Page 1 of 1

Mod5282, ehternet hung in data packet wait mode.

Posted: Wed Jun 09, 2010 1:24 pm
by CalvinF
Help Help. I have a rookie ehternet problem here and I need help.

Due to a TCP IP timeout error on the PC, the PC cannot access the data on any of the netburners(32 in all) in the system. A Processor "Reset" is not allowed.

The netburners are stuck in a loop using this section of code:
----------------------------------------
while (1)
{
//other stuff
fdnet = accept(fdListen, &client_addr, &port, 1);
while (fdnet > 0)
{ ------------------stuck in this loop-------------
//other stuff
Timeout = 15;
TCP_IP_size = ReadWithTimeout(fdnet, RXBuffer, RX_BUFSIZE,Timeout);
if (TCP_IP_size < 0)
{
iprintf("Read FDNET exiting \r\n");
break;
}
//other stuff
}
}
---------------------------------------------------------------

They are stuck in this loop, because they never see "TCP_IP_size" go negative. I think the reason is that the PC Application our boys developed, just exited on a timeout error, and thus never closed the TCP/IP on any of these other netburners. We have like 32 netburners running like this, all running on the other side of one of 2 HUBs, one hub connects to two 16 port hubs.

Essentially we have delivered to our customers a whole bunch of systems, using the Mod5282 module.

All the netburner systems are in the Data Wait state on the ehternet, due to the PC Software exiting the application on a timeout from polling one of the systems. Our customer will not allow us to reset these netburners, since they are all running tests and have been for days. They are designed to run independantly of the PC just in case the PC goes offline.

1. Anyone know how to get this FEC to reset on a hardware ethernet reconnect, without resetting the MOD5282 processor?
a. Cannot access the RS232 port. (The thing resets when the chassis lid is loosened).
b.

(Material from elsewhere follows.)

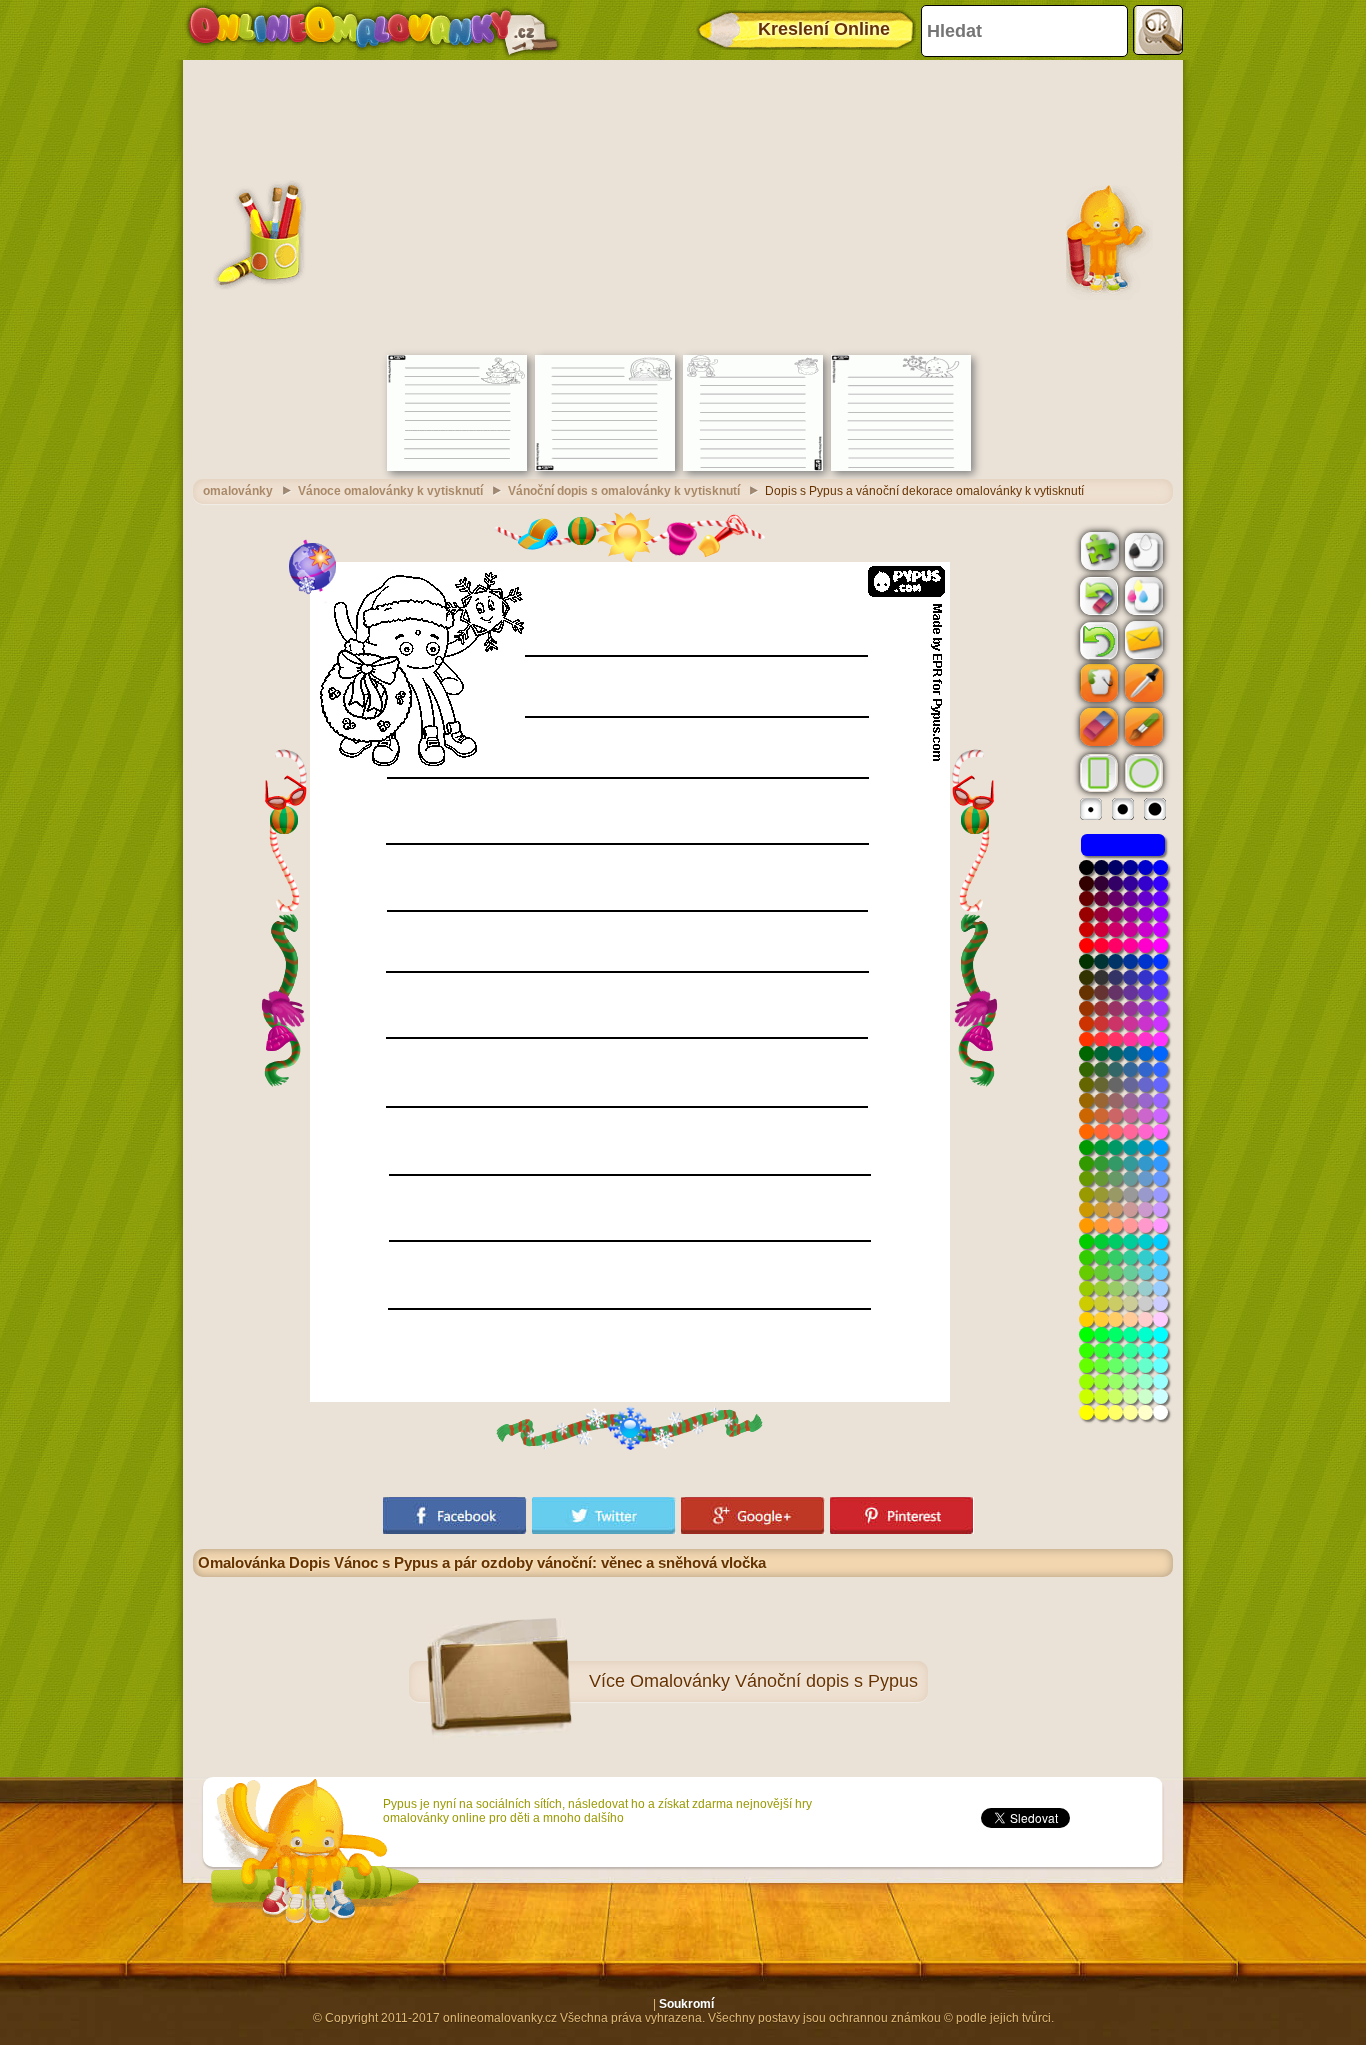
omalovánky (238, 491)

Can only access the RJ45 ethernet cable.
2. Anyone know of any low level software routines that will allow me to Send TCP IP packets without doing the initial Protocol authentication that takes place at the beginning of a connect?

Here is a solution I am thinking about. Take another Netburner, put it in the Data Packet receive mode (like the stuck one above), disconnect the Ethernet cable, and connect to one of the other stuck netburner modules, (crossover cable). I now have to netburners in the data receive mode, then I can take this spare Netburner and generate a disconnect message.

Anyone think this might work?

Thanks.

Re: Mod5282, ehternet hung in data packet wait mode.

Posted: Wed Jun 09, 2010 5:22 pm
by lgitlitz
Now this is a really tough one. So it looks like you are using ReadWithTimeout, you check for an error but not for a timeout. What happens to your code when TCP_IP_size = 0 because of a timeout? Does it just loop back around and try to read again? If so the TCP socket will never close on its own. I think you already understand this issue... just in case other people on the group are confused, the problem is that the TCP protocol specification has no forced rules to detect closed sockets. If you have a socket open that is only receiving data it cannot detect a broken socket. Once you get out of this trouble I highly recommend you add the keep-alive functionality to these sockets on the NetBurner side.

Trying to jump back into this socket to close it sounds like your only possible solution. The first thing I would do here is to send a few TCP reset packets to the socket. If the NetBurner receives a TCP reset packet it will properly close the socket. Your ReadWithTimeout will then return < 0 and you will exit that loop. Now I have not tried to manually send reset packets but it looks like you can just use the "void SendTcpRst( PIPPKT pIp )" function from TCP.cpp. The PIPPKT input parameter is a tricky one so here is a code walk-through to help you out. None of this code is tested, definitely use at your own risk and it may contain some typos.

You will have to make a bogus IP packet to hold your socket parameters:
PoolPtr BogusPacketPP = GetBuffer(); // get a buffer
if ( BogusPacketPP == NULL ) error; // check for error

Then define the IP packet and set the known/required parameters at the IP level:
PIPPKT pBogusPacketIP = GetIpPkt( BogusPacketPP ); // pointer to the IP struct location
pBogusPacketIP->bVerHdrLen = 0x45; // standard header size
pBogusPacketIP->ipSrc = AsciiToIp("0.0.0.0"); // !!!----> THIS ADDRESS SHOULD BE THE IP OF THE PC <---!!!!!
pBogusPacketIP->ipSrc = AsciiToIp("0.0.0.0"); // !!!----> THIS ADDRESS SHOULD BE THE IP OF THE PC <---!!!!!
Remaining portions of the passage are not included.